Prévention: pas de la haute voltige mais plutôt de la discipline
Il insiste particulièrement sur l'importance de la prévention par l'application correcte des techniques connues telles que le contrôle de la version des logiciels, l'authentification à deux facteurs, le cryptage, la gestion des mots de passe et la division des réseaux en segments plus petits qui sont sécurisés séparément. De cette façon, une fois à l'intérieur, un intrus ne peut pas accéder directement à tous les autres systèmes et on augmente les chances de détecter une activité suspecte.

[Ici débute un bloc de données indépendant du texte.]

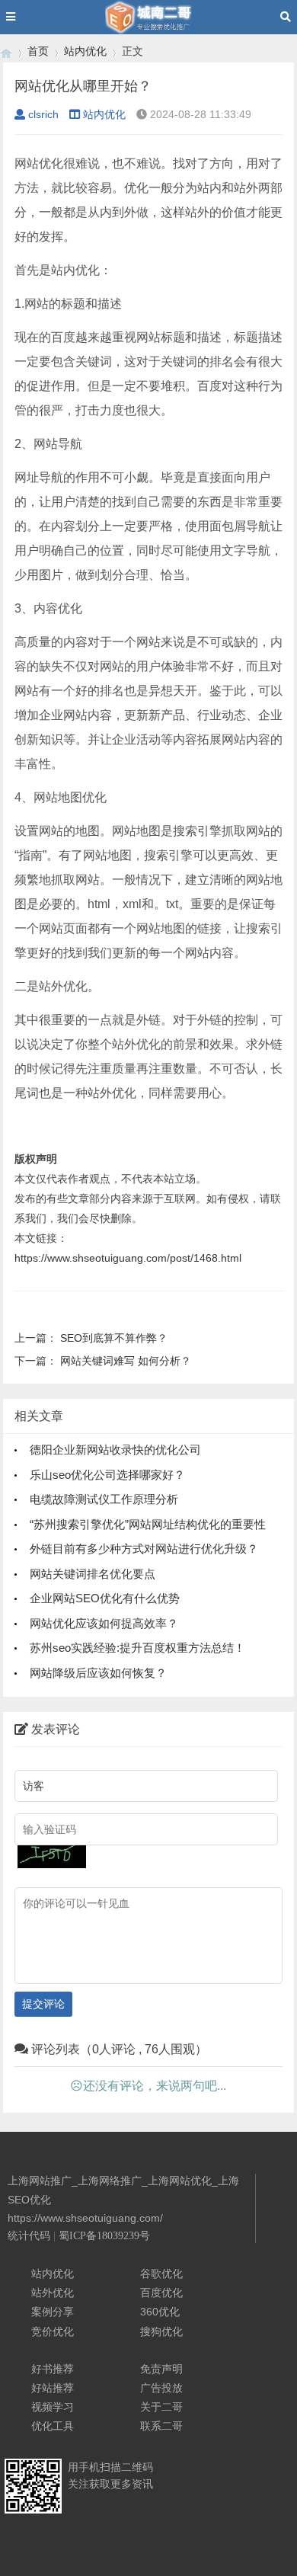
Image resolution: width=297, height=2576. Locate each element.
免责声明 (161, 2369)
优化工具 (52, 2426)
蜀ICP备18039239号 (104, 2236)
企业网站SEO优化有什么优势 (105, 1598)
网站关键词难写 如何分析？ (125, 1361)
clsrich (43, 114)
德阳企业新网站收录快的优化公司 (115, 1449)
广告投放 (161, 2388)
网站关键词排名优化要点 (92, 1573)
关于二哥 (161, 2407)
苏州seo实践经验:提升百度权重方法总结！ (137, 1647)
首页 (38, 51)
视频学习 (52, 2407)
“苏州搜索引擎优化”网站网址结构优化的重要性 (148, 1524)
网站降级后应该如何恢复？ (98, 1672)
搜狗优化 (161, 2331)
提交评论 (43, 2004)
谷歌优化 (161, 2273)
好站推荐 (52, 2388)
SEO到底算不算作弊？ (114, 1338)
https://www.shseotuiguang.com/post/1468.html (127, 1258)
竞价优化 (52, 2331)
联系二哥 (161, 2426)
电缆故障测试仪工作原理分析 (104, 1499)
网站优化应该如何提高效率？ (104, 1623)
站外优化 (52, 2292)
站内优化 (85, 51)
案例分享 (52, 2312)
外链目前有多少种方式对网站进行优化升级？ (144, 1548)
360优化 (160, 2312)
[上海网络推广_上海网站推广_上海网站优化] (6, 51)
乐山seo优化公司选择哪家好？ (107, 1474)
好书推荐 (52, 2369)
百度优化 (161, 2292)
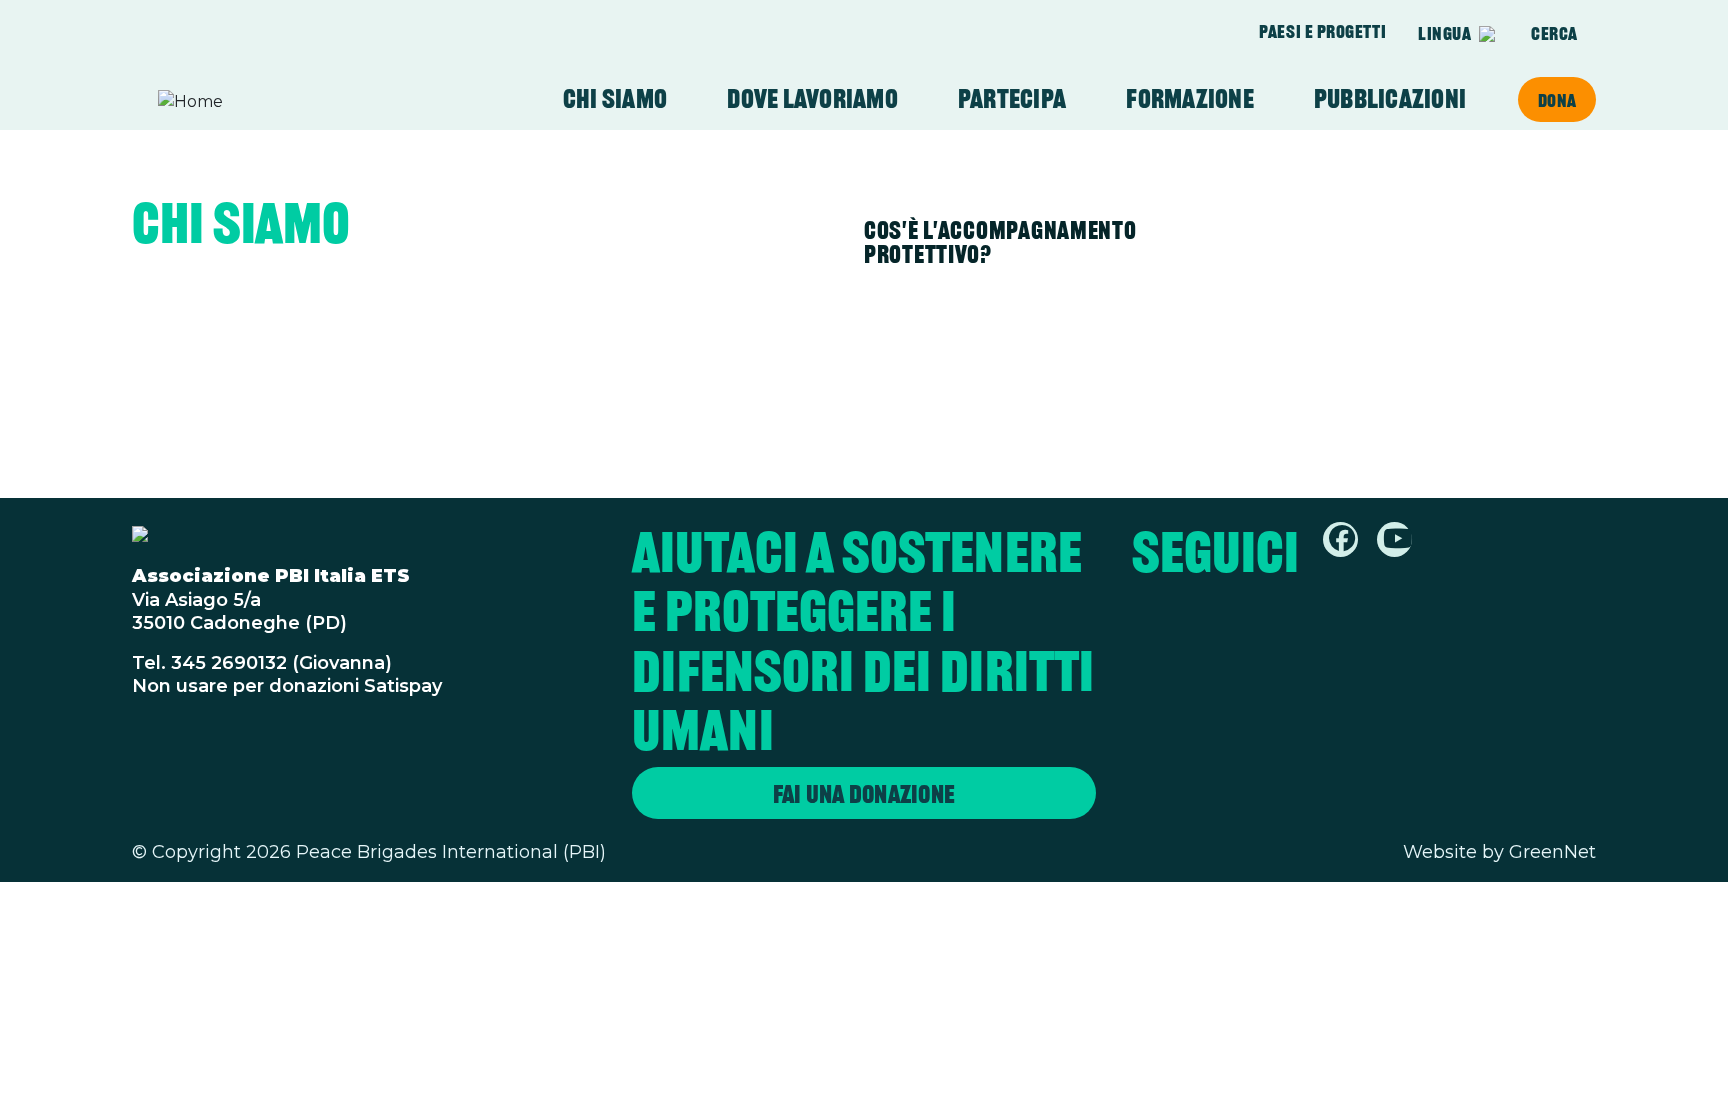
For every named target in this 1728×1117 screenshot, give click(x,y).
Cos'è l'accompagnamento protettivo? (1000, 242)
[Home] (236, 102)
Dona (1557, 100)
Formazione (1190, 99)
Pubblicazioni (1390, 99)
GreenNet (1552, 852)
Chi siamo (615, 99)
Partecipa (1012, 99)
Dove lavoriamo (812, 99)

Mais comme dit précédemment, une petite erreur suffit aux pirates pour frapper. En principe, ils disposent d’un temps infini et leur logiciel de piratage automatisé peut tirer parti d'une infime fuite dans le système d'un hôpital ou d'une autre organisation de soins de santé presque en temps réel. Les organismes de santé et leurs régulateurs feraient bien - même s'ils suivent tous les conseils des responsables de la cybersécurité - de se préparer à un scénario dans lequel des systèmes importants seraient verrouillés par un ransomware. Cela ne diminuera pas la gravité de la crise à ce moment-là, mais peut-être bien la panique que cela ne manquera pas d’engendrer. Une organisation de soins de santé qui ne dispose pas d’un plan d'urgence pour une attaque ciblée par ransomware est tout simplement dans le déni de la réalité.